EXERCISE BRIEF. Given the material below, return only the lines starting at the line with "You are a GUI" and ending at the line with "The height and", exactly as they appear.

DATA RECORDS.

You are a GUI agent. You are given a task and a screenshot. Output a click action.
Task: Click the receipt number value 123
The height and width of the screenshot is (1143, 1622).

---

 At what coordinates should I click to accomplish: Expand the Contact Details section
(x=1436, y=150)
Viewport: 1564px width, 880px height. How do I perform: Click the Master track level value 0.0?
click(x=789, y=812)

RESULT FOR THIS TASK.
You are a GUI agent. You are given a task and a screenshot. Output a click action.
Task: Click the receipt number value 123
The height and width of the screenshot is (1143, 1622).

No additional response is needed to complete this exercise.